*** Opening SOURCE INFORMATION ***
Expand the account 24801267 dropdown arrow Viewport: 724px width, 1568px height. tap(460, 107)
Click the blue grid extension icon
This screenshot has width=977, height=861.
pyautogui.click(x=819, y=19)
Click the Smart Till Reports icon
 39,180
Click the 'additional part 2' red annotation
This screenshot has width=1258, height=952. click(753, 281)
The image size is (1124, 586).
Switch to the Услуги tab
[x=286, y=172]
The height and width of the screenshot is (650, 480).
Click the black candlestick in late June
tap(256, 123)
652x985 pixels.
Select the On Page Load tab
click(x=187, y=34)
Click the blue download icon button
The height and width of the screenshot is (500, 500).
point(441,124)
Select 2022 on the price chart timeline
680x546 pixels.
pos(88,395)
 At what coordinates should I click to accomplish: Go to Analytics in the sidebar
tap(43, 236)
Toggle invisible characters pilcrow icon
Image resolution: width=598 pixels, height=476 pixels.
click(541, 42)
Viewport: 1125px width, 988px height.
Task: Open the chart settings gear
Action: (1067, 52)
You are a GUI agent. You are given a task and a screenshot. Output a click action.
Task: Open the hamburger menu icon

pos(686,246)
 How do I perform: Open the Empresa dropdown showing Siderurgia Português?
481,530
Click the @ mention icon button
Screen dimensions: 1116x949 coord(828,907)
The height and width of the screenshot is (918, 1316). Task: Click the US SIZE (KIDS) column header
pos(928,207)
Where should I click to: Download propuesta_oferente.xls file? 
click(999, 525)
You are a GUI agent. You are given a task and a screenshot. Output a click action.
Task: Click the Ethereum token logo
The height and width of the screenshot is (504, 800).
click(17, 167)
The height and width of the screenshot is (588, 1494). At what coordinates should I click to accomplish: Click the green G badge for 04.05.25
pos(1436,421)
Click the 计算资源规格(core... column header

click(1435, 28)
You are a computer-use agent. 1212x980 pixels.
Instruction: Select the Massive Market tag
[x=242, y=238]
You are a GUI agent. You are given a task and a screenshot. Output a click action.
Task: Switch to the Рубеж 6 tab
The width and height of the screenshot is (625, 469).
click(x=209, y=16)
*** Closing SOURCE INFORMATION ***
## EXERCISE INSTRUCTIONS
Return exactly the lines above from the line that has "Click the blue grid extension icon" through the line that has "The height and width of the screenshot is (650, 480).", inclusive, and nothing else.

## WRITTEN ANSWER
Click the blue grid extension icon
This screenshot has width=977, height=861.
pyautogui.click(x=819, y=19)
Click the Smart Till Reports icon
 39,180
Click the 'additional part 2' red annotation
This screenshot has width=1258, height=952. click(753, 281)
The image size is (1124, 586).
Switch to the Услуги tab
[x=286, y=172]
The height and width of the screenshot is (650, 480).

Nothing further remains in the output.